====== Text block ======
Obesity is associated with an increase in low grade systemic inflammation. Skeletal muscle of individuals with obesity undergo numerous biochemical and morphological alterations including an increase in ectopic lipid accumulation in skeletal muscle and increased macrophage infiltration. Increased intermuscular adipose tissue and macrophages contribute to skeletal muscle inflammation and insulin resistance by secreting elevated proinflammatory cytokines and lipids. This also contributes to reduction in skeletal muscle quality, increasing the susceptibility of muscle to damage and impairing the regenerative response to muscle. Exercise training can reduce inflammation and improve skeletal muscle quality. Importantly reductions in inflammation occur without change in adiposity. Peroxisome proliferator activated receptor g coactivator 1-a (PGC-1a) exerts protective effects on skeletal muscle against damaging insults and may improve muscle regeneration.
======
• _Work required_:
According to the passage on obesity and skeletal muscle, what does PGC-1a exert on skeletal muscle against damaging insults? The listing that follows is separate material and is unrelated to the passage on obesity and skeletal muscle.
====== Information ======
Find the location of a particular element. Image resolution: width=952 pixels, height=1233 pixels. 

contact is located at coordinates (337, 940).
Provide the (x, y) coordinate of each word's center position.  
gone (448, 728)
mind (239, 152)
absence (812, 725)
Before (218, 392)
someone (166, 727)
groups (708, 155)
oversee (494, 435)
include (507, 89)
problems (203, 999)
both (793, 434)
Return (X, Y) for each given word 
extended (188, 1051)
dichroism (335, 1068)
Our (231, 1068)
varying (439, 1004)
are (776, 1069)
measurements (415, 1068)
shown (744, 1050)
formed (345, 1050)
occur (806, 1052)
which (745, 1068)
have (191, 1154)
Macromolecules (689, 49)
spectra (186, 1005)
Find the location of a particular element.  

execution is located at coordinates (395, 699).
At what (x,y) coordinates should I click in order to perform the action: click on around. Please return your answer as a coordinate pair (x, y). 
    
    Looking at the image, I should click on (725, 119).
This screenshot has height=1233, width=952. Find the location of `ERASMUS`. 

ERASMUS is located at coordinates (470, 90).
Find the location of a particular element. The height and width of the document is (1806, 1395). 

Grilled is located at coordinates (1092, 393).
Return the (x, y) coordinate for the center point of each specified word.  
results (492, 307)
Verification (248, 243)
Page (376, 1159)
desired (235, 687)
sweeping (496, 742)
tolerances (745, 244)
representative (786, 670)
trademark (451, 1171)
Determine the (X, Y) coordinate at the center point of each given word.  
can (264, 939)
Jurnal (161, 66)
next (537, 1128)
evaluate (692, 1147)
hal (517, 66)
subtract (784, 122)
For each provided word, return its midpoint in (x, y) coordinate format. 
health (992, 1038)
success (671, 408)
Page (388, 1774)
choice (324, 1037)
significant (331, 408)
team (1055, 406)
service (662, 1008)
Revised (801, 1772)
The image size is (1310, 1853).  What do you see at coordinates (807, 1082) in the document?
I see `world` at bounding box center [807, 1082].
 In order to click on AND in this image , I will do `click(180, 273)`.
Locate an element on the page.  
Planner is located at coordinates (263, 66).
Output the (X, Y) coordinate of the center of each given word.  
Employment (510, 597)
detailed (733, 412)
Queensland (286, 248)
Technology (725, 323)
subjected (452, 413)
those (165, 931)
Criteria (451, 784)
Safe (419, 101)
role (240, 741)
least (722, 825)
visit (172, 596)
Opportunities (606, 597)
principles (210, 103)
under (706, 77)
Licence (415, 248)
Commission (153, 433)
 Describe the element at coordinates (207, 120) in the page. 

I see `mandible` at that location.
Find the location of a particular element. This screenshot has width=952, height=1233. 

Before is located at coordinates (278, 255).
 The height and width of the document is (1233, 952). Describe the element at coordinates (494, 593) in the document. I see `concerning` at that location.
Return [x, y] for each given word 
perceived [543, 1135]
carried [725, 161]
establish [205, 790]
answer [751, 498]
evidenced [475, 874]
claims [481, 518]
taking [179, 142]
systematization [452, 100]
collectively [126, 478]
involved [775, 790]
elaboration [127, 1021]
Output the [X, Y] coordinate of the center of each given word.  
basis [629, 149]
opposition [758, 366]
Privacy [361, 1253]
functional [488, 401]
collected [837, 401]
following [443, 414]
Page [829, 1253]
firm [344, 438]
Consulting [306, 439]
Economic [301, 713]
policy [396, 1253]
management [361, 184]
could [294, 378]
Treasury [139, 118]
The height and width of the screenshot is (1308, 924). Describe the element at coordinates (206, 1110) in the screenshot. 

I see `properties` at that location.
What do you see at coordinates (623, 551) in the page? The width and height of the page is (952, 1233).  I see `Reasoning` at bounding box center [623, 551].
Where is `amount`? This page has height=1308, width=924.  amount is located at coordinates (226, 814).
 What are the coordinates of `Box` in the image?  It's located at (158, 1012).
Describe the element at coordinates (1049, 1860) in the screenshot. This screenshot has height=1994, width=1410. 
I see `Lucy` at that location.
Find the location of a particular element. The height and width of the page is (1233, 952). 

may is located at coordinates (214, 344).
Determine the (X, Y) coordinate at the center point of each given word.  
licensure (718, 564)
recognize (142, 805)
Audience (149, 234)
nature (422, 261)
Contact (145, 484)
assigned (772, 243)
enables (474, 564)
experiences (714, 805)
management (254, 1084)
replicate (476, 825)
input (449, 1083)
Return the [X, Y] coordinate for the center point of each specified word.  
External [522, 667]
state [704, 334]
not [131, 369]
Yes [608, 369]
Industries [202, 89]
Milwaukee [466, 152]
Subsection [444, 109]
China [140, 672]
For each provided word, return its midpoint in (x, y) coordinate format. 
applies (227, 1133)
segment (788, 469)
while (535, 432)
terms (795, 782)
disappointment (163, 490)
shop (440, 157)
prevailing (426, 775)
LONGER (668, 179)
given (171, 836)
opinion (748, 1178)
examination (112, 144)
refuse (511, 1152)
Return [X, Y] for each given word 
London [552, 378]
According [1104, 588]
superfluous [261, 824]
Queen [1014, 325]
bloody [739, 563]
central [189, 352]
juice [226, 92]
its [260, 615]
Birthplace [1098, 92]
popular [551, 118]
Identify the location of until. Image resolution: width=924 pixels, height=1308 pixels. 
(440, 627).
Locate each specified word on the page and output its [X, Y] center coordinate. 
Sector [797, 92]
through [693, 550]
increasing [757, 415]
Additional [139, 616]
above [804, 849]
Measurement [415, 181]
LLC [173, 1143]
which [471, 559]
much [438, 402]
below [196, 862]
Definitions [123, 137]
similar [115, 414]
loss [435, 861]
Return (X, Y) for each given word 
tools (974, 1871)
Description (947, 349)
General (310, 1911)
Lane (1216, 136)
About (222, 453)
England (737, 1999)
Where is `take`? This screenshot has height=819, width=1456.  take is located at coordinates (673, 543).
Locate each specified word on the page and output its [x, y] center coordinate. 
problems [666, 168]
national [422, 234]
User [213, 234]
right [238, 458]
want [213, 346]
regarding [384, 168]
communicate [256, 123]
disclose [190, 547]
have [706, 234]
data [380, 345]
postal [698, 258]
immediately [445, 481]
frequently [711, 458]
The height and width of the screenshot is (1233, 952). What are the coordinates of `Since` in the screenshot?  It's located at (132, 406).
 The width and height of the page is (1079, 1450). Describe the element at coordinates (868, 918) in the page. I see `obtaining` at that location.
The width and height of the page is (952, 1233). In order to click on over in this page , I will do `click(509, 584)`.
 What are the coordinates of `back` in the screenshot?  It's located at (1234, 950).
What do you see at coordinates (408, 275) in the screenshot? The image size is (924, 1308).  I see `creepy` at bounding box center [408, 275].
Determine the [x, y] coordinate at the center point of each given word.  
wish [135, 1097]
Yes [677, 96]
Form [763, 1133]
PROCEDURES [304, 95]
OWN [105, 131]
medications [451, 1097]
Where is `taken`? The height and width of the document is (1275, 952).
======
• _Exercise solution_:
Protective effects.